**Recorded data:**

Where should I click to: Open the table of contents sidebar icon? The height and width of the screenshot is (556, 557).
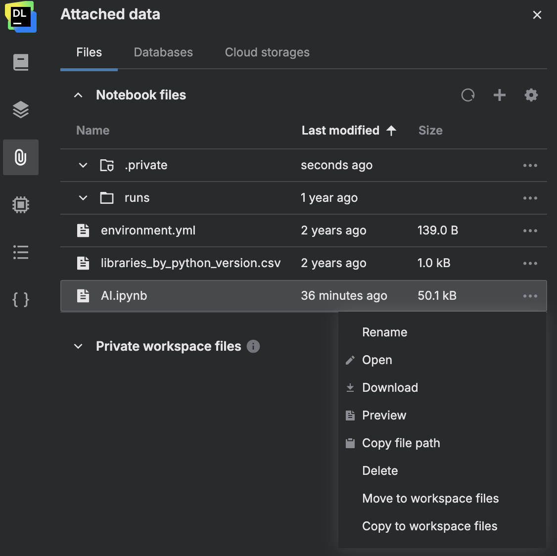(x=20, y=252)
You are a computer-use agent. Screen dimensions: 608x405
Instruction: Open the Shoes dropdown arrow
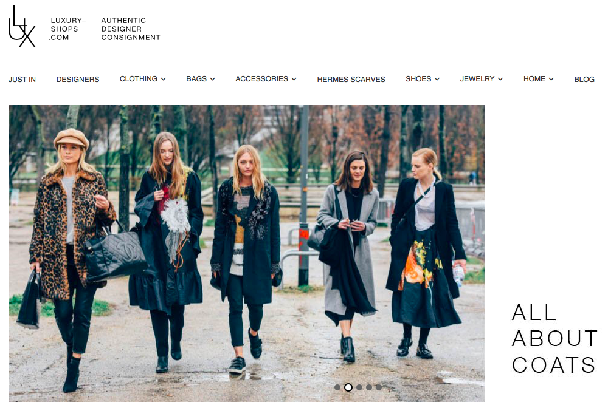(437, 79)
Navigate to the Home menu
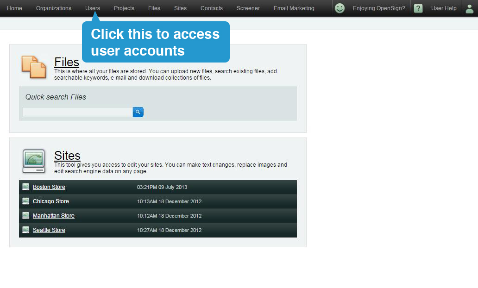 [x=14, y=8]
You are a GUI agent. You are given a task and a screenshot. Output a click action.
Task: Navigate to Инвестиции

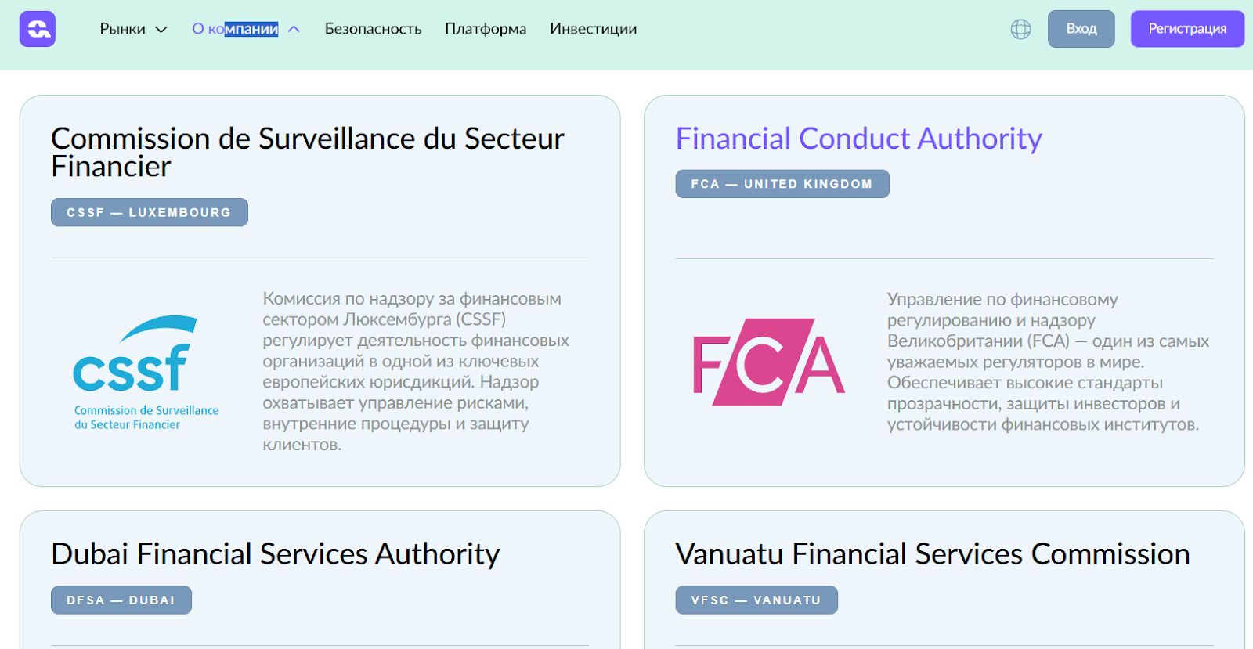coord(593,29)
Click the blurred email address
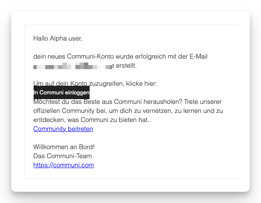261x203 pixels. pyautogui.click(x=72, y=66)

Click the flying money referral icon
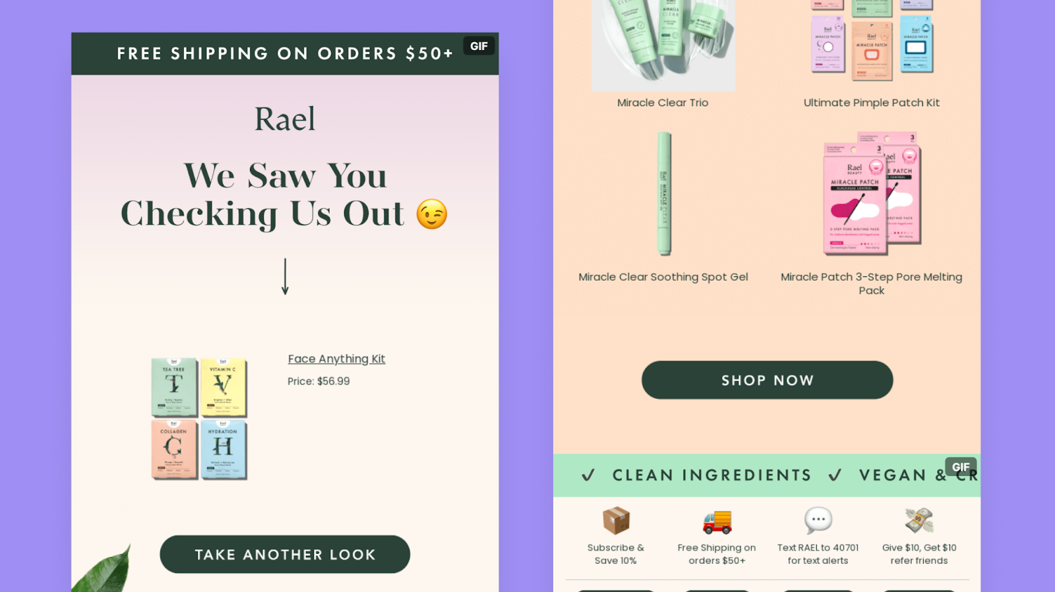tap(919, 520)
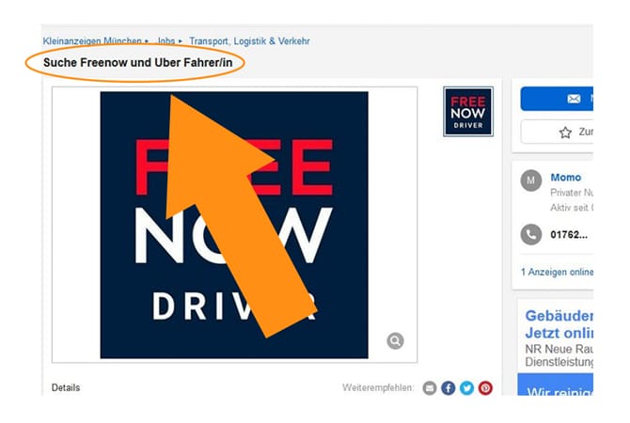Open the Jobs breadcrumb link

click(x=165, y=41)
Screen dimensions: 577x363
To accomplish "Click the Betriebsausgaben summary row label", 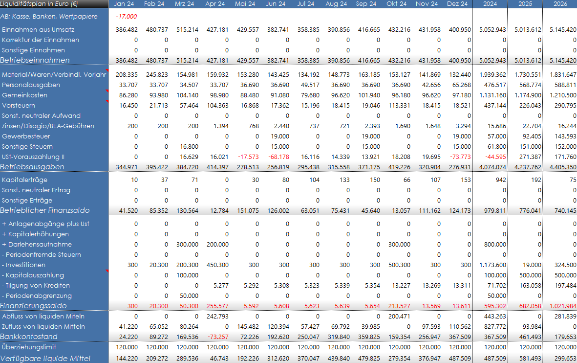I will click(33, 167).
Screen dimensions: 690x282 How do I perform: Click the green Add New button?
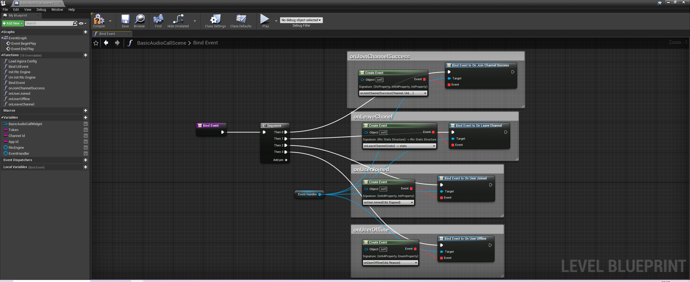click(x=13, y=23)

...

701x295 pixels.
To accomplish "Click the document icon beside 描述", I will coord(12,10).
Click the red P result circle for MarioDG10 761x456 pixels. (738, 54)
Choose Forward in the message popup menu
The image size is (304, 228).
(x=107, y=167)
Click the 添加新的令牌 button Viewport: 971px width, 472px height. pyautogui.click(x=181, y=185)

---

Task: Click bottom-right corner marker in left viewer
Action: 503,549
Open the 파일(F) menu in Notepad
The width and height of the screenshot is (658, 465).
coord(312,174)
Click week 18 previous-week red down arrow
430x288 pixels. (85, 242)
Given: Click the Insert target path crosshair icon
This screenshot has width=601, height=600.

**Exercise requirements:**
Transcribe, word for word, the stretch of lines in the data above from the one with "Instruction: Open the Shoes dropdown arrow" through the one with "Screen dimensions: 577x363"; omit all pictures.

**Written reply:**
Instruction: Open the Shoes dropdown arrow
(437, 79)
Navigate to the Home menu
 [x=14, y=8]
You are a GUI agent. You are given a task and a screenshot. Output a click action.
Task: Navigate to Инвестиции

coord(593,29)
Click the blurred email address
261x203 pixels. pyautogui.click(x=72, y=66)

Click the flying money referral icon
tap(919, 520)
Open the Jobs breadcrumb link

click(x=165, y=41)
Screen dimensions: 577x363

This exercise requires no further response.